"""

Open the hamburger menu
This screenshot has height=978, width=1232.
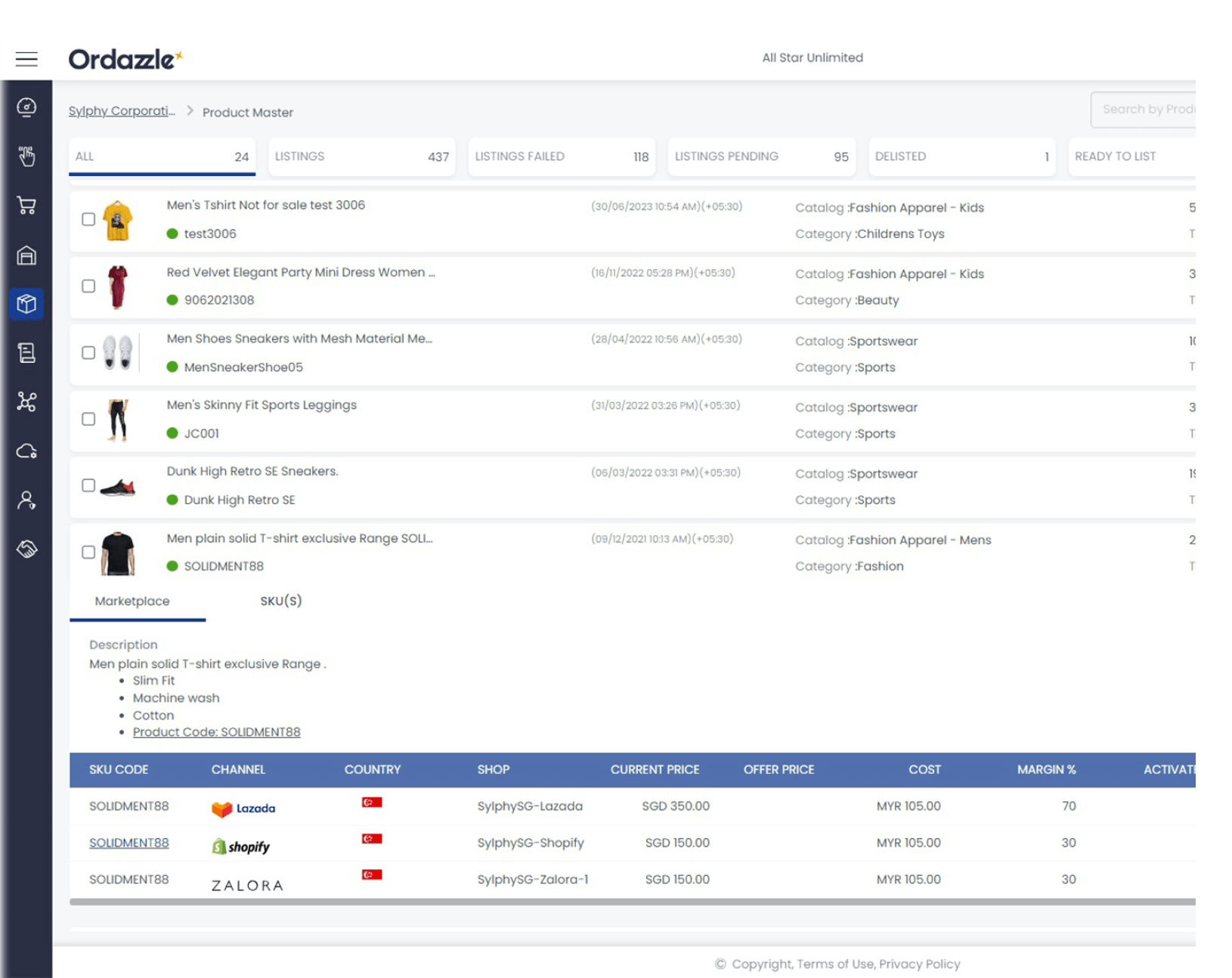(x=26, y=59)
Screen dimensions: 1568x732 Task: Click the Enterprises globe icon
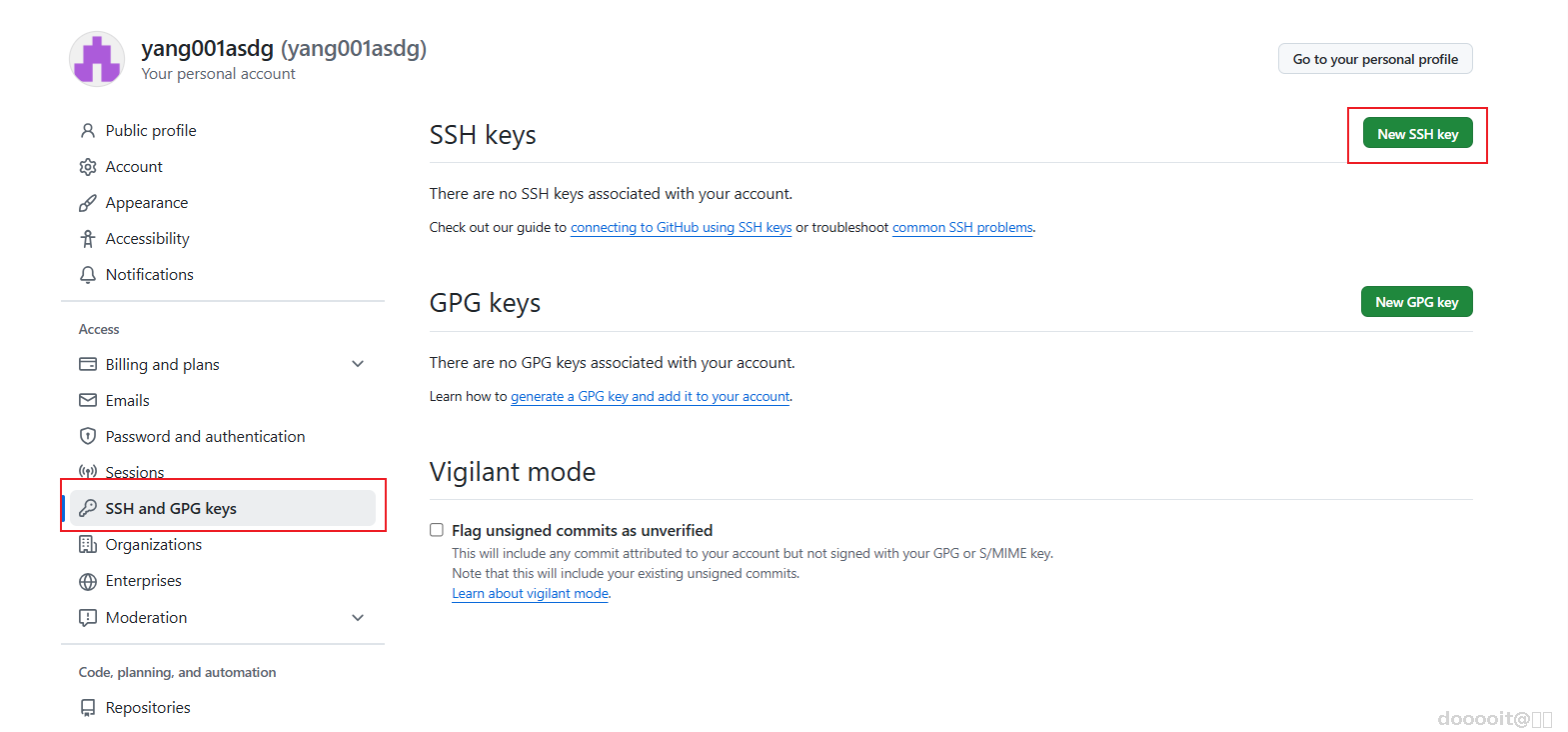point(88,581)
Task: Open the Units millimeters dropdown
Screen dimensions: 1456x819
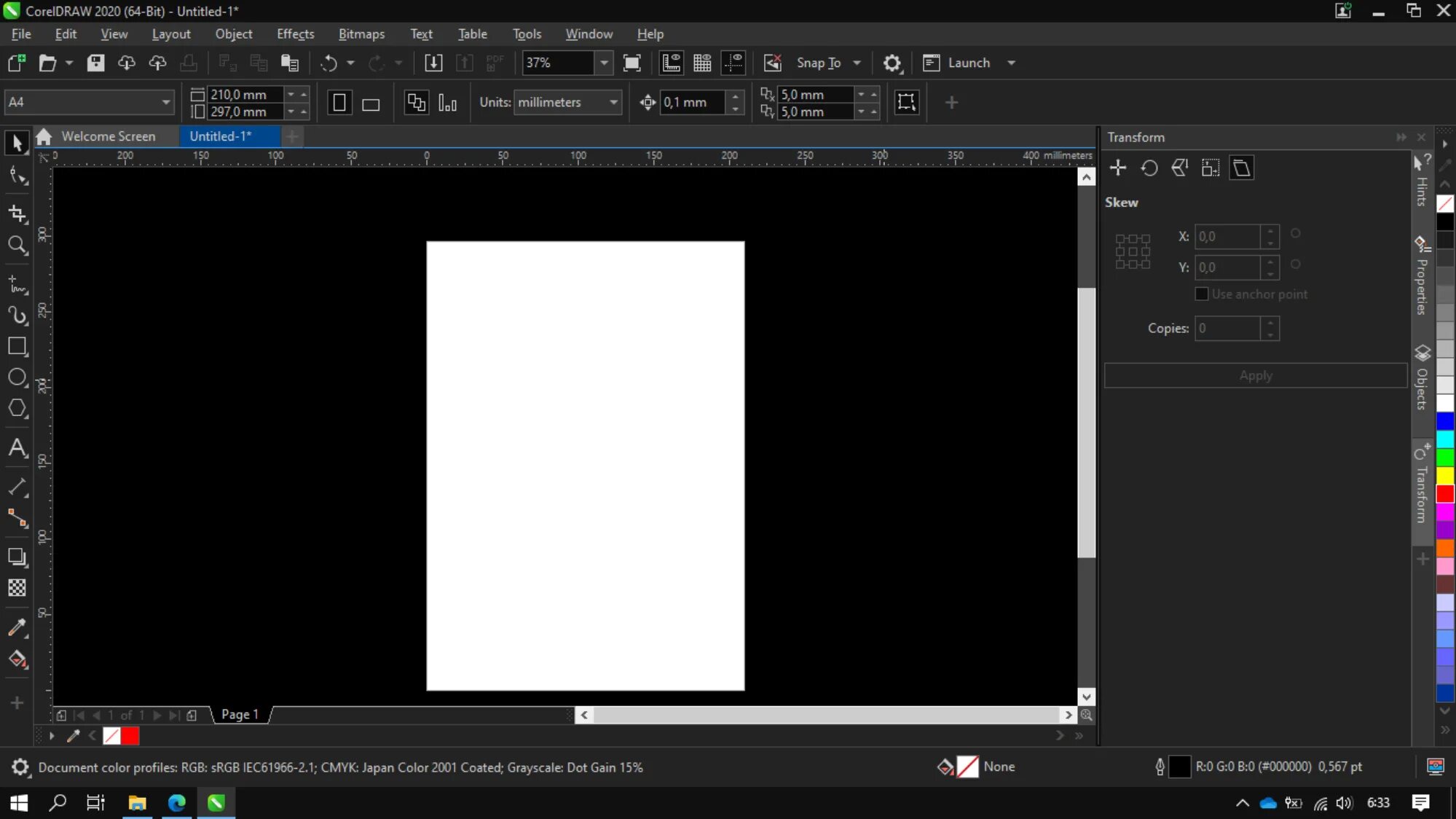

"""

● **SET PROBLEM**: Reproduce all of the data above, swapping "Screen dimensions" for "Display resolution" wherever it occurs and changing nothing else. Leave the pictures out of your answer.

● **ANSWER FOR THE TASK**:
Open the hamburger menu
This screenshot has height=978, width=1232.
(x=26, y=59)
Display resolution: 1568x732 Task: Click the Enterprises globe icon
point(88,581)
Task: Open the Units millimeters dropdown
Display resolution: 1456x819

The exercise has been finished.